■ Problem statement ■
Every line of the records below that holds the word "pixels" belongs in the answer.

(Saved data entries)

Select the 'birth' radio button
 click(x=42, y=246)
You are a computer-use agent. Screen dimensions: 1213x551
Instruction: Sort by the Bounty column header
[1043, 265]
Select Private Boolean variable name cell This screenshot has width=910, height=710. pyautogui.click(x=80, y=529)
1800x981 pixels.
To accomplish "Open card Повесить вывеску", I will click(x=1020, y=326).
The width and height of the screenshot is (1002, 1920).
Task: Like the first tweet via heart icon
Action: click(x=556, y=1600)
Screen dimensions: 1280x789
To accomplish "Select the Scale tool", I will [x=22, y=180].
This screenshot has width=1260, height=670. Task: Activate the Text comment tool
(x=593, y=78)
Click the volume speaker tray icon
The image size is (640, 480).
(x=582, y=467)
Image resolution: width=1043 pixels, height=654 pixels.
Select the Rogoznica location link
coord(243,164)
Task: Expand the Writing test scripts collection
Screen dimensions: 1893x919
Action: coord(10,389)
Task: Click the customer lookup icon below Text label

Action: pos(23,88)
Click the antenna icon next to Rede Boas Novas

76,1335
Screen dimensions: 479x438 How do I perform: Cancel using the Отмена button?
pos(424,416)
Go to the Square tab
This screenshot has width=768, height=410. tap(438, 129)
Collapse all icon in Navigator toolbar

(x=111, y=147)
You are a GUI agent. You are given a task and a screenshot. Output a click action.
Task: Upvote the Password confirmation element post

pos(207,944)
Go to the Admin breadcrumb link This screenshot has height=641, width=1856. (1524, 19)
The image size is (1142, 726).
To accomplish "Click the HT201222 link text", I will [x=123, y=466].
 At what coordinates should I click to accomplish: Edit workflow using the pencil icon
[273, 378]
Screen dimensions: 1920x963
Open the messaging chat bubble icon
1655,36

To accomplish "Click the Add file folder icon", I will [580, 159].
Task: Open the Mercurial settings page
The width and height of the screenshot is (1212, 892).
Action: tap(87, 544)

■ Task output ■
1800x981 pixels.
Image resolution: width=1043 pixels, height=654 pixels.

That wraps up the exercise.